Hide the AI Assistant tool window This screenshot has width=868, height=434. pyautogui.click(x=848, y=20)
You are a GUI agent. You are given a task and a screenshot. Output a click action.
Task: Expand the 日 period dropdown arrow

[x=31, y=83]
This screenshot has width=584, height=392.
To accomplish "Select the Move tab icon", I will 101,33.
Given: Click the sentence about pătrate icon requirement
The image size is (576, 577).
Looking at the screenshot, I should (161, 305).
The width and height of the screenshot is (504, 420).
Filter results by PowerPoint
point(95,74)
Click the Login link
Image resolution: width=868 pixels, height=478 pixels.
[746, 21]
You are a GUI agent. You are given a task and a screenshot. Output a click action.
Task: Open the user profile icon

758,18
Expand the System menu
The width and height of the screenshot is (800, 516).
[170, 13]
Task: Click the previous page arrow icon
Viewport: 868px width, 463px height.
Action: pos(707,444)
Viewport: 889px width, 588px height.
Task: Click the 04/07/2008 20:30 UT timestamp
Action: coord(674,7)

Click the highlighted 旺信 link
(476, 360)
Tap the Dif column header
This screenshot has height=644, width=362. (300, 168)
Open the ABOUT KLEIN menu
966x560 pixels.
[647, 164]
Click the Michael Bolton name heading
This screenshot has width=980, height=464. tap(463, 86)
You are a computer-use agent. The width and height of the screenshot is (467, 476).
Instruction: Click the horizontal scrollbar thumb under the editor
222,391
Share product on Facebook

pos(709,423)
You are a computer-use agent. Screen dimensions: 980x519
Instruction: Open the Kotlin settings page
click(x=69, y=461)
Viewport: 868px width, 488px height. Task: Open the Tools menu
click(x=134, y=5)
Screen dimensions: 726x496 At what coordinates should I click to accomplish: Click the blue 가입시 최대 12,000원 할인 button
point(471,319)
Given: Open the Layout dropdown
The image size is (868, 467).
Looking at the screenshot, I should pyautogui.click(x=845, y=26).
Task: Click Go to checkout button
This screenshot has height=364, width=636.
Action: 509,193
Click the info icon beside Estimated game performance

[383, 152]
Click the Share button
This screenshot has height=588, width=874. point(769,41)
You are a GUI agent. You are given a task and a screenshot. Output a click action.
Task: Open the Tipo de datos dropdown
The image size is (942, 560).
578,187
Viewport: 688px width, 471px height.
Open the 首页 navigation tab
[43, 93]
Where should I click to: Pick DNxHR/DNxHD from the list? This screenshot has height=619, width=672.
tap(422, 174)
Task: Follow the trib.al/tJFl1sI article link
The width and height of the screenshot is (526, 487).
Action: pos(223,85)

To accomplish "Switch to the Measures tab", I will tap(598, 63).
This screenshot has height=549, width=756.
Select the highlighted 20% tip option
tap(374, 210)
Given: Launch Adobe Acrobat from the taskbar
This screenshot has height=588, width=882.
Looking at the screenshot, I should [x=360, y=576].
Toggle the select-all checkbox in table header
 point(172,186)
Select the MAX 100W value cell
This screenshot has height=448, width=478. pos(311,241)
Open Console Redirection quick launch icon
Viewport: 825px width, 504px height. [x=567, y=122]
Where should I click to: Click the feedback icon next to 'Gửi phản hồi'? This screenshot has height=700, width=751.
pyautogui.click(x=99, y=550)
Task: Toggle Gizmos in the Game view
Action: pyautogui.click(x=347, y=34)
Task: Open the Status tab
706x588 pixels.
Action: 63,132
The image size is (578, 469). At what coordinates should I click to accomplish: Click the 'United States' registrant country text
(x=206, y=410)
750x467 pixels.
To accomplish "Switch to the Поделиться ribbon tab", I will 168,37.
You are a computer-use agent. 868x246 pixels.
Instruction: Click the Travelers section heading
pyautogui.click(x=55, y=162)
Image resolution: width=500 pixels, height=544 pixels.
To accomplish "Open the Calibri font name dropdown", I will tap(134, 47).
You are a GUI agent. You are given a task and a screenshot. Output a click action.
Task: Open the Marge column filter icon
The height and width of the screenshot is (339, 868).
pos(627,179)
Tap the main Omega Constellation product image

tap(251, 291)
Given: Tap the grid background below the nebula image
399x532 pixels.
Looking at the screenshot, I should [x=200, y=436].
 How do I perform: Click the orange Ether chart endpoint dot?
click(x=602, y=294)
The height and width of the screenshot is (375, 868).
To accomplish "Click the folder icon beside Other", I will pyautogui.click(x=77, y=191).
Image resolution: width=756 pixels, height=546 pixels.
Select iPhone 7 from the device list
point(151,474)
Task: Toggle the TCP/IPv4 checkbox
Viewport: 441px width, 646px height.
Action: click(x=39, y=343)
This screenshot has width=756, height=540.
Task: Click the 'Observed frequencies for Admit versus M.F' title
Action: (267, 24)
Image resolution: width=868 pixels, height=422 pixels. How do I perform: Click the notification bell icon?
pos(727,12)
++++++++
PROBLEM TO SOLVE – Copy the lines from the one with "750x467 pixels." through the last line of the material above, exactly as they are and with no others.

REPLY –
750x467 pixels.
To accomplish "Switch to the Поделиться ribbon tab", I will 168,37.
You are a computer-use agent. 868x246 pixels.
Instruction: Click the Travelers section heading
pyautogui.click(x=55, y=162)
Image resolution: width=500 pixels, height=544 pixels.
To accomplish "Open the Calibri font name dropdown", I will tap(134, 47).
You are a GUI agent. You are given a task and a screenshot. Output a click action.
Task: Open the Marge column filter icon
The height and width of the screenshot is (339, 868).
pos(627,179)
Tap the main Omega Constellation product image

tap(251, 291)
Given: Tap the grid background below the nebula image
399x532 pixels.
Looking at the screenshot, I should [x=200, y=436].
 How do I perform: Click the orange Ether chart endpoint dot?
click(x=602, y=294)
The height and width of the screenshot is (375, 868).
To accomplish "Click the folder icon beside Other", I will pyautogui.click(x=77, y=191).
Image resolution: width=756 pixels, height=546 pixels.
Select iPhone 7 from the device list
point(151,474)
Task: Toggle the TCP/IPv4 checkbox
Viewport: 441px width, 646px height.
Action: click(x=39, y=343)
This screenshot has width=756, height=540.
Task: Click the 'Observed frequencies for Admit versus M.F' title
Action: (267, 24)
Image resolution: width=868 pixels, height=422 pixels. How do I perform: Click the notification bell icon?
pos(727,12)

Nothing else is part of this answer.